» Goals
1. How would you put this sentence from the passage on Paris and its bookshops into French: "My favourite place of all, though, is Shakespeare and Company."?
2. Can you render the part of the records that opens with the line containing "Where should I" and closes with the line containing "Action: pos(124,38)" as a numbered list, skipping blank lines and leaving the pictures out?

» Selected extract
----

George and Sylvia Whitman outside Shakespeare and Company, Paris. Photograph by Deborah Hayden

Ah, Paris. The city of love and food and books. Abundant with literary cafés and penniless poets. Home of Le Procope, the city’s oldest restaurant still trading, founded in 1686, where Voltaire is supposed to have drunk forty cups of coffee a day.

Also home to Bar Hemingway, at the Ritz Paris Hotel. So called because, when the Nazis surrendered their control over the city on 25 August 1944, Ernest Hemingway was nearby, working as a war correspondent, and was desperate to ‘officially’ liberate somewhere. There are many different accounts of this – one being that he was late because he’d been too busy filling his car with champagne – but the one I like best has it that Hemingway arrived at the hotel, ran up on to the roof and fired a round of shots into the sky, before haring back down to the bar. Declaring the hotel liberated from the Nazis, he then ordered fifty martinis to be shared out amongst the guests. Apparently the martinis weren’t that great: the barman couldn’t be located, and they had to mix the drinks themselves.

All along the right bank of the river Seine, from Pont Marie to the Quai du Louvre, and on the left bank from the Quai de la Tournelle to Quai Voltaire, you can find the Bouquinistes. These are second-hand and antiquarian bookselling stalls which were set up by travelling pedlars in the sixteenth century. In the next century the pedlars were driven out of the city and made to re-apply for their stalls, to ensure they met censorship regulations. Strict rules of this sort didn’t go away: in 1810 Napoleon made all booksellers apply for a licence to trade. They had to hand in four morality references, to be certified by their local mayor, to prove they weren’t planning to sell rebellious publications.

These days France still has the equivalent of the UK’s old Net Book Agreement, meaning that discounting new books is banned – bar a 5% discount for students – and its current Culture Minister, Aurélie Filippetti, is determined to help bookshops thrive. On my most recent visit to Paris in 2013 there were at least twenty bookshops scattered around our hotel, and it was lucky for my bank balance that most of these only stocked books in French. A particularly lovely bookshop is Le Monte en l’Air, which serves as bookshop, café and gallery. The Abbey Bookstore, at the other end of the scale, is a second-hand English bookshop so full of books I wonder if it isn’t breaking the laws of physics. To my amazement, I discovered that there are bookshelves behind its bookshelves: the bookcases on the wall slide sideways, like French windows, revealing layers of books beneath.

My favourite place of all, though, is Shakespeare and Company.

In 1917 an American woman called Sylvia Beach came to Paris to study French literature. She stumbled across La Maison des Amis des Livres, a bookshop run by Adrienne Monnier, a French poet and publisher who was one of the first women in France to open her own bookshop. As was common in those days, Adrienne also ran a subscription library out of her shop, which Sylvia joined. The two became great friends and were later in a relationship, living together for over thirty years.

----

» Items
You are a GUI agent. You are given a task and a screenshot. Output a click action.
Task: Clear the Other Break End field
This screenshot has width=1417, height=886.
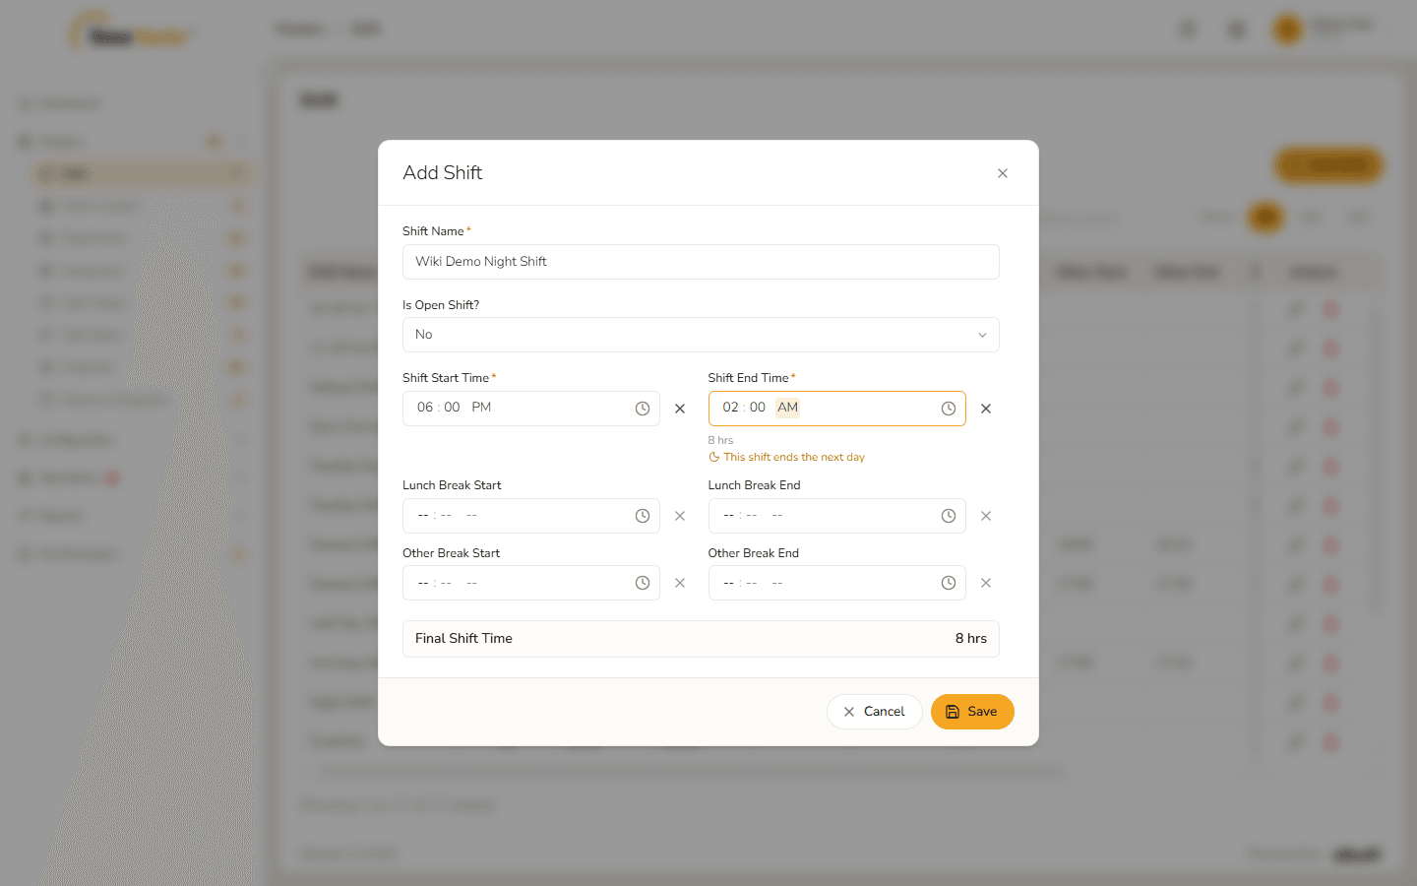[986, 583]
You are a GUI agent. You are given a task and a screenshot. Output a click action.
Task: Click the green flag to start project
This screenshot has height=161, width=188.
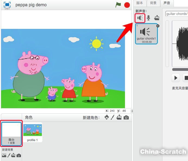coord(118,5)
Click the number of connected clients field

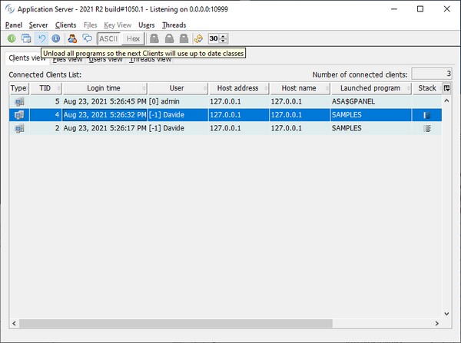pos(431,74)
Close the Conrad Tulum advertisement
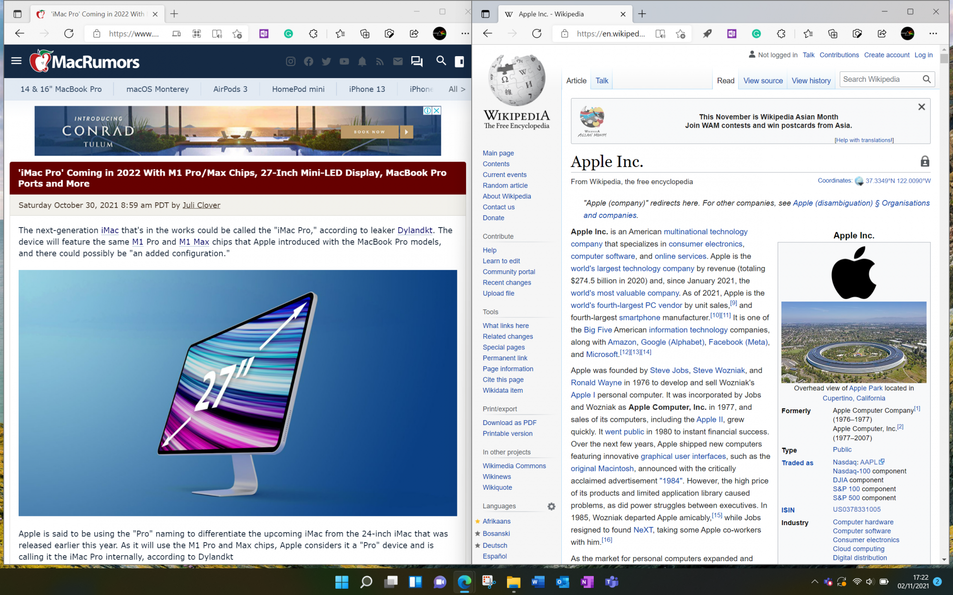953x595 pixels. pos(436,110)
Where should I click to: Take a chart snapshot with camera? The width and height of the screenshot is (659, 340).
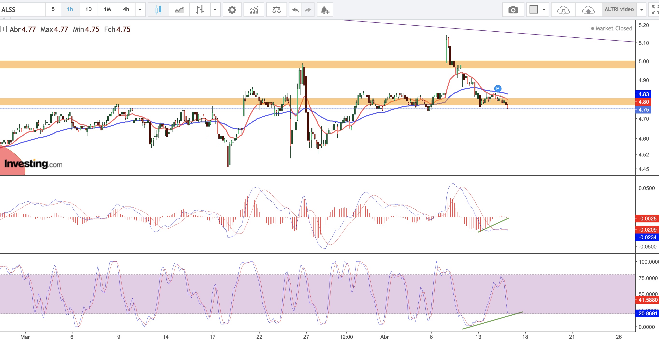(513, 10)
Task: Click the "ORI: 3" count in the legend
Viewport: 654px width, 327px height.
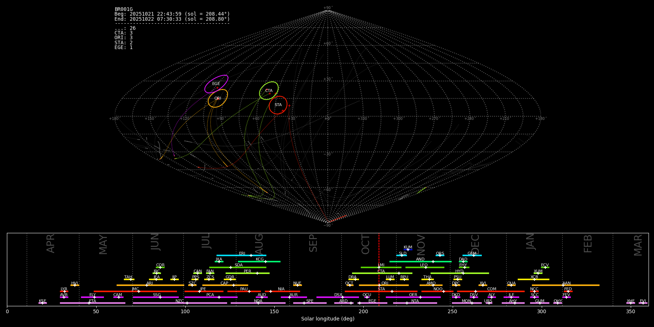Action: pos(124,38)
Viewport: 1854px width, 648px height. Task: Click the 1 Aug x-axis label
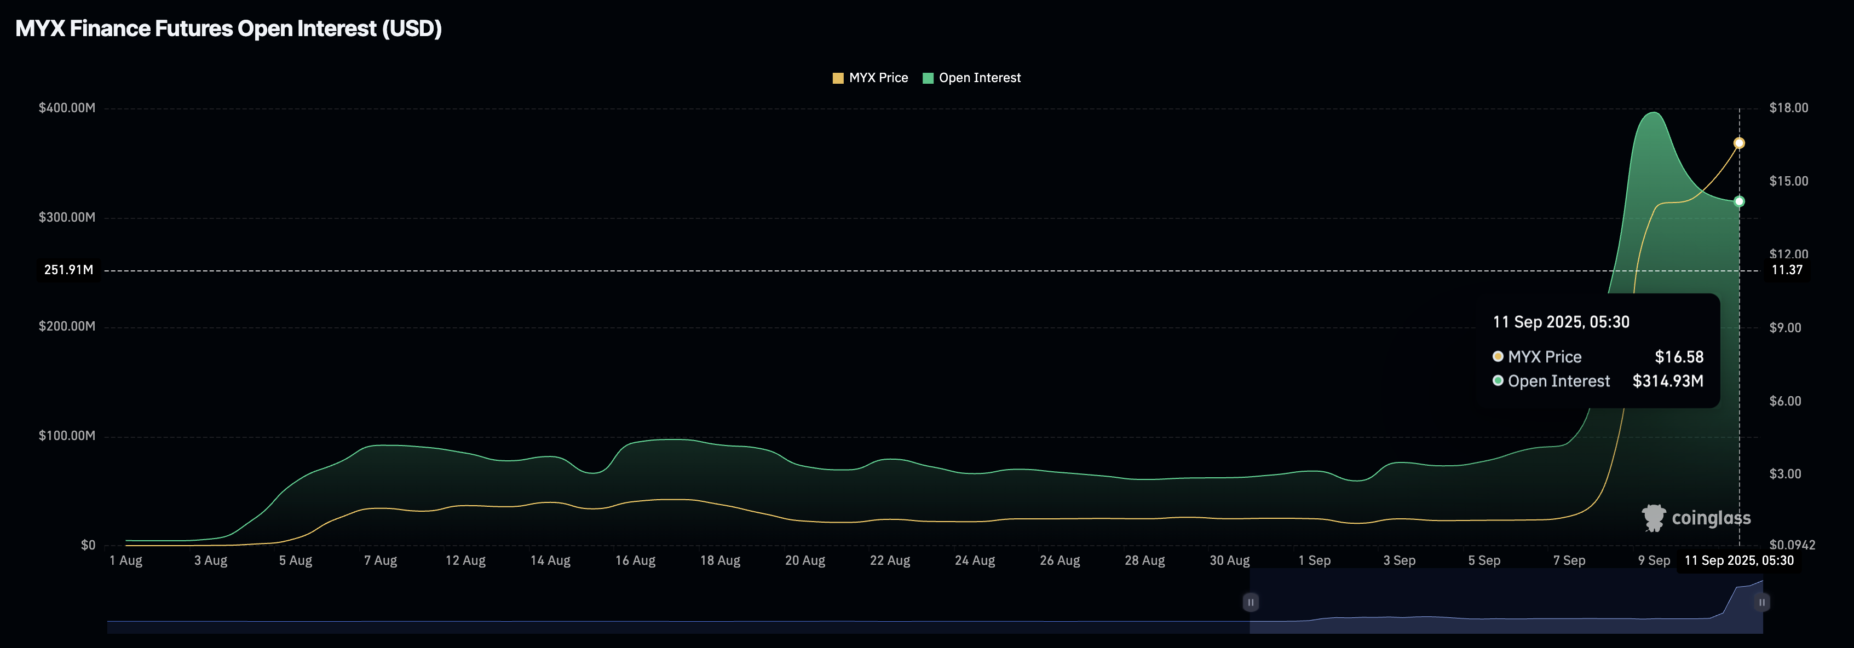126,560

----

» Solution list
1. Mon endroit préféré entre tous, cependant, c'est Shakespeare and Company.

2.
1. Where should I click to: Take a chart snapshot with camera? The width and height of the screenshot is (659, 340).
2. (513, 10)
3. Task: Click the "ORI: 3" count in the legend
4. Viewport: 654px width, 327px height.
5. Action: pos(124,38)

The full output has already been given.